In An analytics-based approach to service assurance: Part 1 – What’s the problem? we had too many bulleted lists and we painted a fairly bleak picture of the current state of service assurance in the industry. In this post, we try and answer the question of whether we can do a better job with an analytics-based approach.
So where do we start? By performance managing the world and Lucene query? Useful tools they may be, but a panacea they are not.
We start with an event analytics pipeline. Why start with events? Because events indicate a state or change of state, and other data like metrics ultimately get processed and generate events. So our event management pipeline is really our service assurance baseline.
We aggregate all events across all domains and all layers so that we have complete visibility; this includes infrastructure, service and customer data. The downside is that is a lot of data (big data) and the first thing we need to do is to filter out noise. We can filter noise from an event stream in the same way we can filter noise from a radio signal; this is our first stage of event analytics.
Next, we try and cluster the filtered event stream; grouping together events which may be associated. This can be based upon time, event content or other context.
Once we know that we have a group of associated events, which represent an incident, we can apply a third level of analytics to identify causality within the group.
These three stages form the basis of our event analytics pipeline:
The output of this pipeline needs to coupled to an Incident and Problem Management system, which is the interface that operators use to track the resolution of the problem and capture the output.
In order to prioritise the issues that get fixed, we need to be able to map these incidents to the services they impact. We can do this by mapping the service inventories from the orchestration and control stack to the events in each incident. We call the aggregation of service inventory data the Real-time Inventory, although it need not be a discrete function.

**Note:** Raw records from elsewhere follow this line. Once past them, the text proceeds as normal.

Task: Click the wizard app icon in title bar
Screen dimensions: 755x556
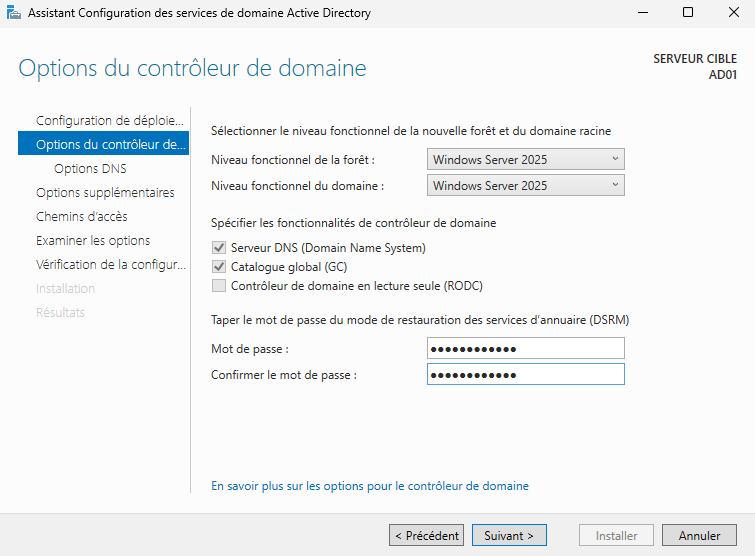Action: pos(13,13)
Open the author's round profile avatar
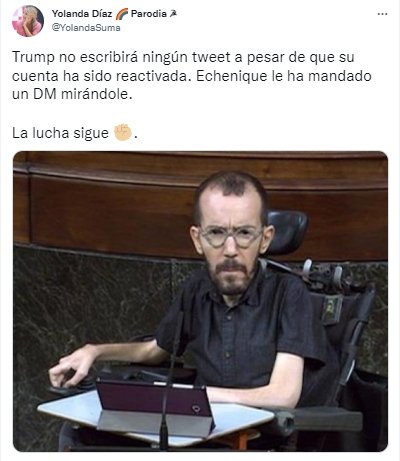 [28, 21]
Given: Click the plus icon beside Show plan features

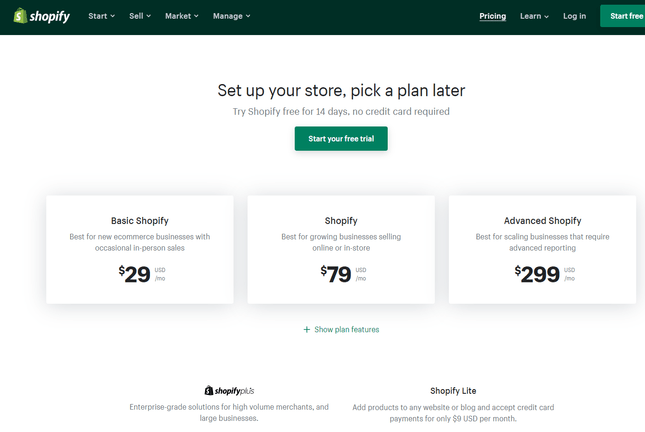Looking at the screenshot, I should [307, 329].
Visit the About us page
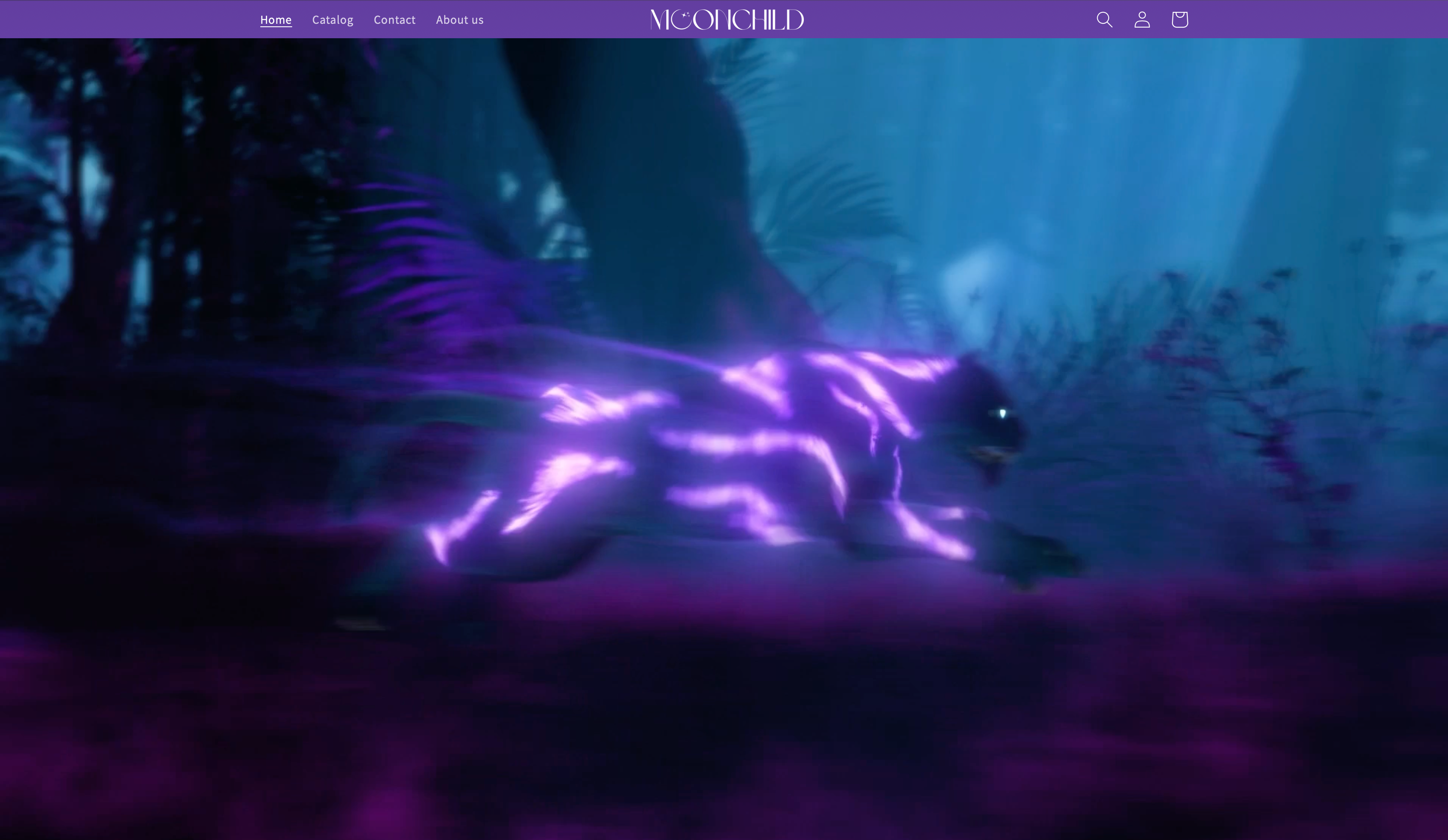 pyautogui.click(x=459, y=20)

This also provides an input to service status and can be used to enrich the incident, providing valuable context for the operators that are trying to fix the underlying problem. This is an example of the coupling between orchestration and analytics; see also: Big Data Analytics and the bifurcation of OSS: what about the F_APS? and ETSI NFV and Big Data Analytics with PNDA
Now we create a pipeline for processing time series or metric data; we use anomaly detection rather than prescribed thresholds, to dynamically pick out significant deviations from the norm:
The anomaly detector outputs events which feed into the event analytics pipeline. The event processing pipeline provides a baseline from which it’s possible to measure the effectiveness of the anomaly detection, e.g. if an anomaly is the first alert to indicate an incident/problem then value is measurable in terms of by how much it reduced MTTD; if an anomaly indicates causality then it offers value which is measurable in terms of by how much it reduced MTTR.
We built this system on PNDA, integrating a mixture of custom applications, open source applications and licensed software from ISVs:
Can’t resist a bulleted list:
- We used Moogsoft AIOps for the event analytics pipeline; we wrote a PNDA consumer for Moog to take an event feed from PNDA
- We used Ontology.com for the real-time inventory capability; their semantic web approach proved effective at presenting an aggregated view over disparate inventory distributed through the orchestration and control stack
- We wrote a custom PNDA application for metric anomaly detection; more on metric anomaly detection in a future post.
- We added good old ElasticSearch as another consumer on PNDA, as we generally find the need for Lucene query for more detailed log search and investigations.
So did it achieve what we set out to; to provide a more effective approach to service assurance? To answer this question, we looked at a number of factors:
- Are events correctly grouped into incidents/situations?
- Are all issues that we know about identified?
- Are they identified earlier than they would be otherwise?
- Are tenants & services impacted by incidents correctly identified?
- Are incidents identified that we wouldn’t otherwise, i.e. increased number of detected incidents?
- Are recurring incidents identified?
The pudding was the proof:
- 99.9999% reduction from events/log messages to situations
- ~400,000,000 events/log messages per day
- Reduced down to ~250 situations per day
- All known issues identified
- Reduction in average mean time to detect (MTTD)
- Service impact correctly flagged
- Automatically identified recurring situations
All of this was achieved across domains, without any prescribed rules, models, or thresholds. There was a lot of groundwork involved in getting to that point (2+ years), however, now this is all reproducible with much less effort.